Your objective: Move by 140 every coordinate in the answers from the line with "How do I perform: Click" up to and including the line with "point(997,62)", and write all of those lines again with the requests kept. Leave the pictures out of your answer.

Material for this task:
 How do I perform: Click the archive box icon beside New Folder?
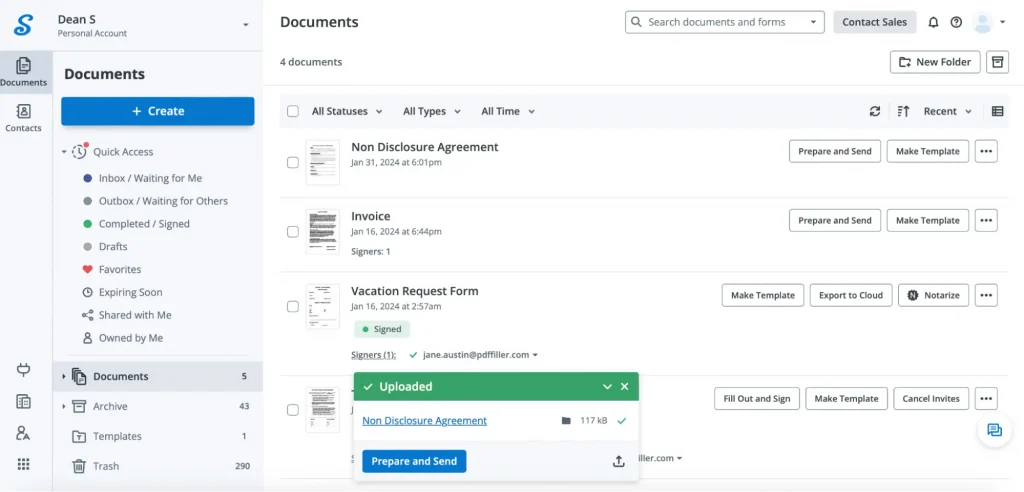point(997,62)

---

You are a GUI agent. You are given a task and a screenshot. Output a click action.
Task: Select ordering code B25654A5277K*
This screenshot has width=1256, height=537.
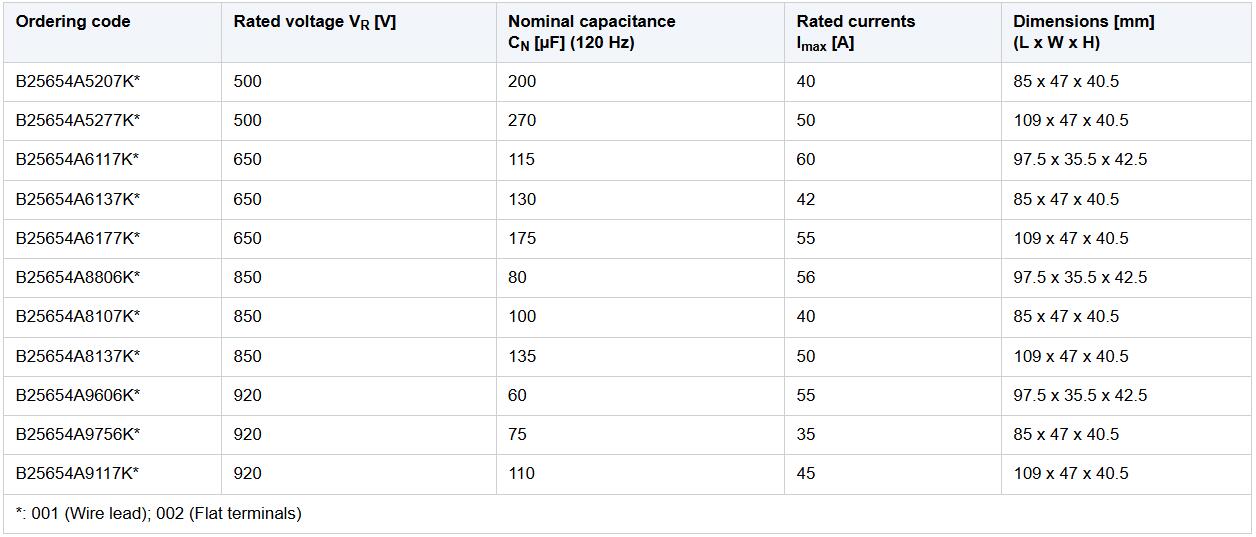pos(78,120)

==

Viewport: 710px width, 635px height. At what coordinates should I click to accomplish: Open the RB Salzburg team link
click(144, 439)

Full response:
 How do I perform: Click the archive box icon beside New Folder?
point(1137,202)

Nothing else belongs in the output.